**Material shown**
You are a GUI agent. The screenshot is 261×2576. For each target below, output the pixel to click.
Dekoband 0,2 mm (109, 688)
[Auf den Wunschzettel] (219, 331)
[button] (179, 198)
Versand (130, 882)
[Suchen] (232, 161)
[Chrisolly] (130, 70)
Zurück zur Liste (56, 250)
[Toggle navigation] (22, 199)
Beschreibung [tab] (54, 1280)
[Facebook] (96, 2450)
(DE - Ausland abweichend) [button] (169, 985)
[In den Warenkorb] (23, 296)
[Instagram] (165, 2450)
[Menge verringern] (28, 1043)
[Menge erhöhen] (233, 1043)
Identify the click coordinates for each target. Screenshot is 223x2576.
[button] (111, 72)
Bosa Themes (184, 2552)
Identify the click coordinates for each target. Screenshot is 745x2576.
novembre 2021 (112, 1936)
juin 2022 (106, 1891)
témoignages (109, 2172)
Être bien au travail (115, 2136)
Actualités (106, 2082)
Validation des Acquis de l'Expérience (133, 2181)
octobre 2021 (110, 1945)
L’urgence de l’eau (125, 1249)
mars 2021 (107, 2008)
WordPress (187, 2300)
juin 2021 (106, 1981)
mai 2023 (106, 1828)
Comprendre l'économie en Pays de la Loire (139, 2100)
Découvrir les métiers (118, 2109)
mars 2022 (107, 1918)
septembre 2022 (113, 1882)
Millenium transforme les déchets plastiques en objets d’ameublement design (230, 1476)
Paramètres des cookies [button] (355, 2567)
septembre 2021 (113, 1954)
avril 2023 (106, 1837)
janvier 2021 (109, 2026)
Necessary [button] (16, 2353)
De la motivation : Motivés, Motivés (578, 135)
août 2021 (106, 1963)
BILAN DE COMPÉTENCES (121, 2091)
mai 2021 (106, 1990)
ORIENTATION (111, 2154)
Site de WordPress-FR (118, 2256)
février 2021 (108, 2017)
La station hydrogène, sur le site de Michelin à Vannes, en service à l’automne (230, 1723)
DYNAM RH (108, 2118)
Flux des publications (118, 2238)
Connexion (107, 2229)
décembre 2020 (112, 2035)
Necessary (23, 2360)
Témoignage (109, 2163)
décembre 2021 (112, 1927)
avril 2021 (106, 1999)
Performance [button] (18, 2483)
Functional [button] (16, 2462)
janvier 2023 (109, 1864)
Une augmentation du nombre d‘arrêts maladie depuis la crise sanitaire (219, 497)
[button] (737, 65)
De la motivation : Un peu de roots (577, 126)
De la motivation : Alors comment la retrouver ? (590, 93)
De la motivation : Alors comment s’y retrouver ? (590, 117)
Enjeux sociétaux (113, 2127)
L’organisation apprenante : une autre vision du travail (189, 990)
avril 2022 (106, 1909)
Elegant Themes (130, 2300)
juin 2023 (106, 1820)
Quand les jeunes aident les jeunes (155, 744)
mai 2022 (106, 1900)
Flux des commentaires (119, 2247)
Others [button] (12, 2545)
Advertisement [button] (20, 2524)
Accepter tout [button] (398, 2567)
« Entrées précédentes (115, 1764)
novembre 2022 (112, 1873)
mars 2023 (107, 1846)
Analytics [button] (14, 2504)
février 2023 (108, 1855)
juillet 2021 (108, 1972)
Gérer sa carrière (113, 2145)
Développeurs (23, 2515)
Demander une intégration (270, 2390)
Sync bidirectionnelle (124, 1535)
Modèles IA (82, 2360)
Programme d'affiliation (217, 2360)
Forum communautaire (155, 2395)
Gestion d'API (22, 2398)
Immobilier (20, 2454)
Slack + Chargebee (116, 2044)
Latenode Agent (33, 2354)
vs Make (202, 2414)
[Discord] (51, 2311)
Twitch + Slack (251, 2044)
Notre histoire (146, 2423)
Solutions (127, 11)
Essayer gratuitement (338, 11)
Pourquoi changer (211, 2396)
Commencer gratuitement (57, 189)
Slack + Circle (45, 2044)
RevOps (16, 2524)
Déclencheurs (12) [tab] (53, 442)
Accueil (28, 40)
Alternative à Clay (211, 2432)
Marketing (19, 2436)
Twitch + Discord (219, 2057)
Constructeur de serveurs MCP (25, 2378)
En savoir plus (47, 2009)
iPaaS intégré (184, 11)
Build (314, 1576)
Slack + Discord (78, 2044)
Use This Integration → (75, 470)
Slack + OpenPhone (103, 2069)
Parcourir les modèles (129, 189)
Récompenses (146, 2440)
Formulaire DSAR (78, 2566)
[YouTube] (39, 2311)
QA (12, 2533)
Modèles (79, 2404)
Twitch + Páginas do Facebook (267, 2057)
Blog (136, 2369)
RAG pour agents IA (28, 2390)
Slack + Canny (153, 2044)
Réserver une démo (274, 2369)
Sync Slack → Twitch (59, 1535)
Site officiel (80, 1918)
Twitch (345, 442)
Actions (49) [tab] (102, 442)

**What the exercise asks**
May I have exactly the lines from the one containing "iPaaS intégré (184, 11)" through the last line of the data, both included?

**Task answer**
iPaaS intégré (184, 11)
Build (314, 1576)
Slack + Discord (78, 2044)
Use This Integration → (75, 470)
Slack + OpenPhone (103, 2069)
Parcourir les modèles (129, 189)
Récompenses (146, 2440)
Formulaire DSAR (78, 2566)
[YouTube] (39, 2311)
QA (12, 2533)
Modèles (79, 2404)
Twitch + Páginas do Facebook (267, 2057)
Blog (136, 2369)
RAG pour agents IA (28, 2390)
Slack + Canny (153, 2044)
Réserver une démo (274, 2369)
Sync Slack → Twitch (59, 1535)
Site officiel (80, 1918)
Twitch (345, 442)
Actions (49) [tab] (102, 442)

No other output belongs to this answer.